# RCI Trade for Kidani



## sdbrier (Mar 15, 2014)

Is there any possible way to capture a Grand Villa through a trade? Is this unrealistic? Would a trade for 2 2 bedrooms be easier?


----------



## bnoble (Mar 15, 2014)

A very (very!) few 3BRs have popped up at SSR and OKW over the years, so it might be possible, but it's just this side of miracle.  Two 2BRs are more likely, but even that's going to be a little tough at any but the largest DVC resorts.


----------



## MichaelColey (Mar 15, 2014)

Two 2BR units is FAR easier. Start your searches as far in advance as possible. 

We've done three like that before (including one stay at two BLT 2BR units earlier this month).


----------



## sdbrier (Mar 15, 2014)

Thanks for the info. We're also thinking about an off-site vacation home rental.
I'd be renting points off my brother as he has a lot of Wyndam points at his disposal. So waiting for an exchange to come through is a lot harder than just renting the house.


----------



## bnoble (Mar 15, 2014)

For a larger group, a vacation home might be the right way to go.  Tons of really nice ones just a stone's throw from property's edge.  Disney has also let their 3rd party travel agents know that they plan to allow offsite guests some ability to make advanced FP+ reservations as well.

You could also look into renting DVC points for that Kidani GV stay, but it will be pricey.


----------



## rfc0001 (Mar 16, 2014)

*Wyndham Bonnet Creek*

Wyndham Bonnet Creek Resort (#6369) is another good option -- easier to get 2-bdrm exchanges than DVC, nice units, nice pools/water slides, located across from Downtown Disney, in Lake Buena Vista.


----------



## FLDVCFamily (Mar 20, 2014)

rfc0001 said:


> Wyndham Bonnet Creek Resort (#6369) is another good option -- easier to get 2-bdrm exchanges than DVC, nice units, nice pools/water slides, located across from Downtown Disney, in Lake Buena Vista.



True, but the points are just as high as trading for DVC. You could rent a 3 bedroom at Bonnet Creek off of Ebay or from one of the mega-renters who does direct rentals.
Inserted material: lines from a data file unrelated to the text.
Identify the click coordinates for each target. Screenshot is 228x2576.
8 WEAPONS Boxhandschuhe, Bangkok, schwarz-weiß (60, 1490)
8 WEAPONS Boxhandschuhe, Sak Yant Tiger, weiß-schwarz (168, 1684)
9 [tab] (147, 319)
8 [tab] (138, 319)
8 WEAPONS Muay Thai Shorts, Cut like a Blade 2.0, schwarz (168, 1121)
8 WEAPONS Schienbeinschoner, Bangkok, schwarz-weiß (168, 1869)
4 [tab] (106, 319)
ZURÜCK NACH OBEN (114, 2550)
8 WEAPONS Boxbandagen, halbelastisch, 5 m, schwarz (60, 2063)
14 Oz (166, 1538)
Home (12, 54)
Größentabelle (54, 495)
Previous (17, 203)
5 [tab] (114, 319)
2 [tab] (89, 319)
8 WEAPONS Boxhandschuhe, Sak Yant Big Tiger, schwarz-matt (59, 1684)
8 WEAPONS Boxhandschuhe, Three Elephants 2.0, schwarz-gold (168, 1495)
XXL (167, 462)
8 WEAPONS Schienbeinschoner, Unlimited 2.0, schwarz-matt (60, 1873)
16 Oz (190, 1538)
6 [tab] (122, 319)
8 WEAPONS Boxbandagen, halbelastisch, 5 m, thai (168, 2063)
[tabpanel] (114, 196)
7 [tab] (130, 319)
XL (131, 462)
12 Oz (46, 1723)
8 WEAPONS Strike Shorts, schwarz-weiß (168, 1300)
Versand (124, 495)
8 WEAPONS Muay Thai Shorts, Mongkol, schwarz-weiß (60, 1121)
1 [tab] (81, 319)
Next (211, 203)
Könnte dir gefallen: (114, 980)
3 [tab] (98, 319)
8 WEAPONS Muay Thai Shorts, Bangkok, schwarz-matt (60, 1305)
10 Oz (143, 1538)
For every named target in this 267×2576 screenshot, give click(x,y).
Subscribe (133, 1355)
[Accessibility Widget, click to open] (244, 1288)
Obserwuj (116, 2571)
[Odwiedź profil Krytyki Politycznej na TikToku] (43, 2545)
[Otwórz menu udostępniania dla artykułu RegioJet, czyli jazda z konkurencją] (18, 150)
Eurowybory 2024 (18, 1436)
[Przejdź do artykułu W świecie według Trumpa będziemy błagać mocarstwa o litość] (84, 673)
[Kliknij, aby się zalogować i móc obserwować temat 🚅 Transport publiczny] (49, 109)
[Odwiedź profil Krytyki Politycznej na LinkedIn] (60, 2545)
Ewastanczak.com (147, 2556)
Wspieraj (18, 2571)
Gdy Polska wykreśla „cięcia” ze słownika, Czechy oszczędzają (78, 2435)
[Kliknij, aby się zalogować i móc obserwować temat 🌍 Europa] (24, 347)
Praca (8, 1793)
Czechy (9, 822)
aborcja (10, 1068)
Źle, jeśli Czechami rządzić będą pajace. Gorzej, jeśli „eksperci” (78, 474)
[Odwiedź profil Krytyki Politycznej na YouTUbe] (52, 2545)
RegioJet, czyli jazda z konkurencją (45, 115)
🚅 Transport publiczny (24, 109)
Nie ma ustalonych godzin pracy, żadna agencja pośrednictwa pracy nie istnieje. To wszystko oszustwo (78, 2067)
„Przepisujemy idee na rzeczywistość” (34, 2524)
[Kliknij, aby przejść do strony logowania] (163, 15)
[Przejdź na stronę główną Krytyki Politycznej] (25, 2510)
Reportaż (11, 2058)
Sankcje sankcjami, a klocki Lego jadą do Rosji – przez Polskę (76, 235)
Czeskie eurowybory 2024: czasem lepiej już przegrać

It's pretty economical, and I like that resort a lot better than most of the DVC resorts (and I'm a DVC owner!).

Actually, OP, if your brother has a ton of Wyndham points at his disposal, maybe he could just book a 3 bedroom or a Presidential unit at Bonnet Creek directly.


----------



## MichaelColey (Mar 20, 2014)

I agree.  While Wyndham Bonnet Creek has become quite a bit less appealing to me through RCI (because the points are often as high as DVC and they no longer offer free Disney shuttles--or has that changed again?), they are still a good choice if you have Wyndham points or can rent through an owner (especially if you need and can get a larger unit).


----------